1. Danach hat der Erinnerungsführer eine Verfahrensgebühr in Höhe eines Betrages von 312,00 € verdient. Die Verfahrensgebühr war - wovon die Beteiligten auch übereinstimmend zu Recht ausgehen - dem Rahmen der Nr. 3102 des Vergütungsverzeichnisses (VV-RVG) - Anlage 1 zu § 2 Abs. 2 RVG - zu entnehmen (vgl. zur Frage, ob für die Vertretung im einstweiligen Rechtsschutzverfahren die Nr. 3102 VV-RVG oder jedoch die Nr. 3103 VV-RVG Anwendung findet: Sozialgericht Lüneburg, Beschluss vom 30. März 2009, - S 25 SF 177/08 - mit weiteren Nachweisen zum Meinungsstand -, zitiert nach juris). Dieser Rahmen sieht eine Gebührenspanne von 40,00 € bis 460,00 € vor. Erweist sich das Betreiben des Geschäfts einschließlich der Information nach den Kriterien des § 14 Abs. 1 RVG als durchschnittliche Leistung, ist die Mittelgebühr von 250,00 € angemessen. Darüber hinaus ist die Vertretung eines weiteren Auftraggebers wie folgt zu berücksichtigen: Soweit der Urkundsbeamte der Geschäftsstelle in seinen Erwägungen auf Seite 5 der Kostenfestsetzung vom 26. Januar 2009 von einer „Aufstockung der Verfahrensgebühr um 0,3“ wegen der Vertretung von einem weiteren Auftraggeber ausgeht, entspricht dies nicht der gesetzlichen Regelung der Nr. 1008 VV-RVG. Vielmehr ist in einem ersten Schritt der hier zugrunde zu legende Gebührenrahmen der Nr. 3102 VV-RVG entsprechend der Regelung des Nr. 1008 VV-RVG neu zu bilden. Bei der Vertretung von einem weiteren Auftraggebern ist dabei jeweils auf den Mindest- und den Höchstbetrag des ursprünglichen Gebührenrahmens (40,00 € bis 460,00 €) ein Aufschlag von 30 % zu addieren. Daraus ergibt sich dann ein gänzlich anderer Gebührenrahmen.

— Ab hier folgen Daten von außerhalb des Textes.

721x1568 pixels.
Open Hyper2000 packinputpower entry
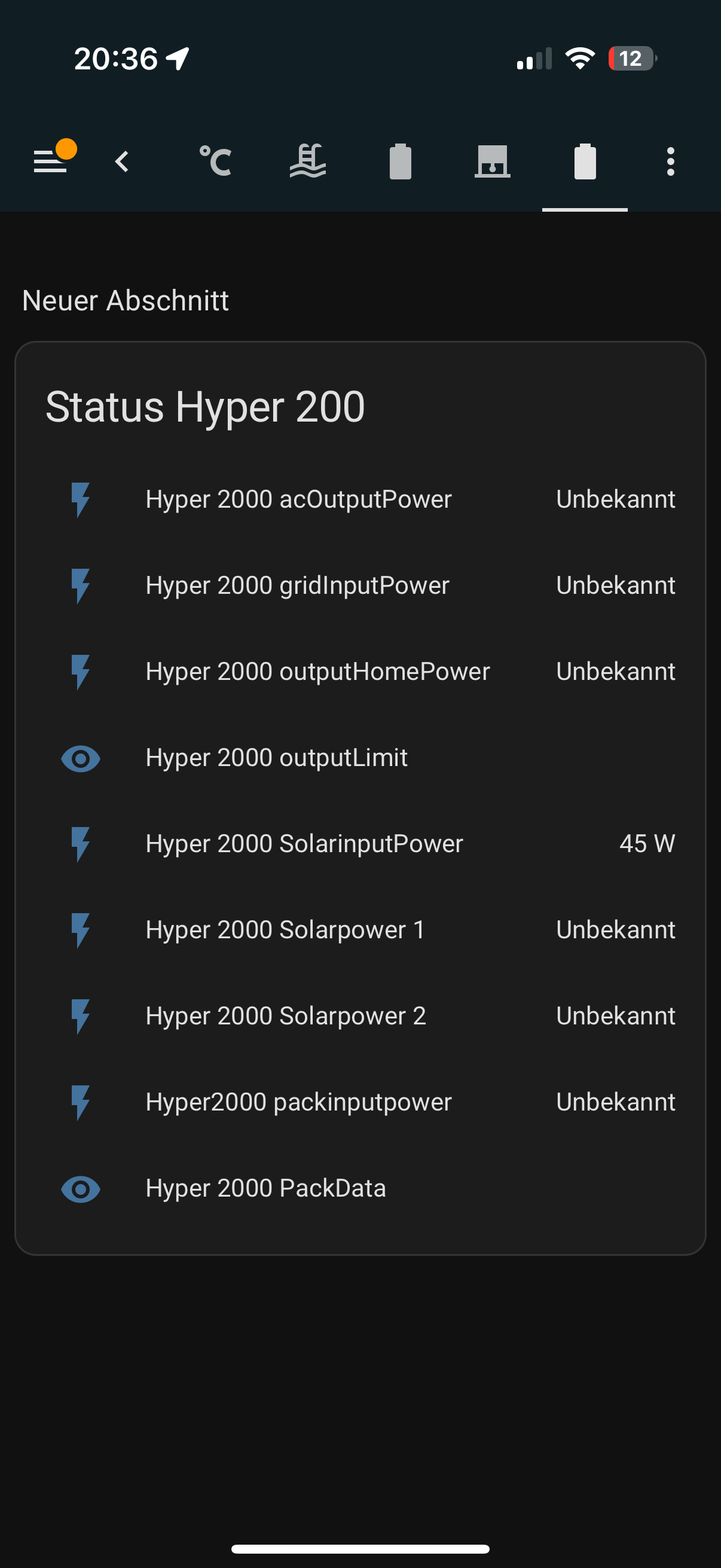pyautogui.click(x=299, y=1102)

Daher ist zu der Mindestgebühr der Nr. 3102 VV-RVG in Höhe eines Betrages von 40,00 € ein Betrag in Höhe von 12,00 € und zu der Höchstgebühr in Höhe eines Betrages von 460,00 € ein Betrag in Höhe von 138,00 € zu addieren, so dass bei der Vertretung von einem weiteren Auftraggeber ein Gebührenrahmen zwischen 52,00 € und 598,00 € auszufüllen ist; die Mittelgebühr beträgt dann 325,00 € . Ferner ist in einem zweiten Schritt zu beachten, dass die durch Nr. 1008 Abs. 3 VV-RVG vorgegebene „Deckelung“ des Gebührenrahmens (120,00 € bis 1.380,00 €) nicht überschritten wird.

10

Die danach von dem Urkundsbeamten der Geschäftsstelle zugrunde gelegte Verfahrensgebühr in Höhe eines Betrages von insgesamt 260,00 € ist zwar auch nach Auffassung der Kammer kostenrechtlich nicht zu beanstanden, weil hierbei die zur Bemessung des Gebührenbetrages heranzuziehenden Kriterien des § 14 Abs. 1 RVG ausreichende Berücksichtigung gefunden haben. Auf die entsprechenden zutreffenden Erwägungen des Urkundsbeamten der Geschäftsstelle in seiner Kostenfestsetzung vom 26. Januar 2009 - dort insbesondere S. 2 (letzter Absatz) bis S. 4 (dritter Absatz) - nimmt das Gericht zur Begründung seiner Entscheidung zunächst gemäß § 142 Abs. 2 S. 3 SGG Bezug und macht sich diese zur Vermeidung nicht gebotener Wiederholungen zu Eigen. Indes hat der Urkundsbeamte der Geschäftsstelle zu Unrecht den dem Erinnerungsführer zuzugestehenden Toleranzrahmen unberücksichtigt gelassen. Die Kammer fühlt sich aufgrund dieses Toleranzrahmens, der dem anwaltlichen Ermessensspielraum bei dessen Gebührenbestimmung Rechnung tragen soll, an diese in Höhe eines Betrages von 312,00 € gebunden, so dass auch dieser Betrag in die Berechnung einzustellen ist (vgl. zur Frage der Einräumung eines Toleranzrahmens: Bundesgerichtshof, Urteil vom 31. Oktober 2006, - VI ZR 261/05, zitiert nach juris).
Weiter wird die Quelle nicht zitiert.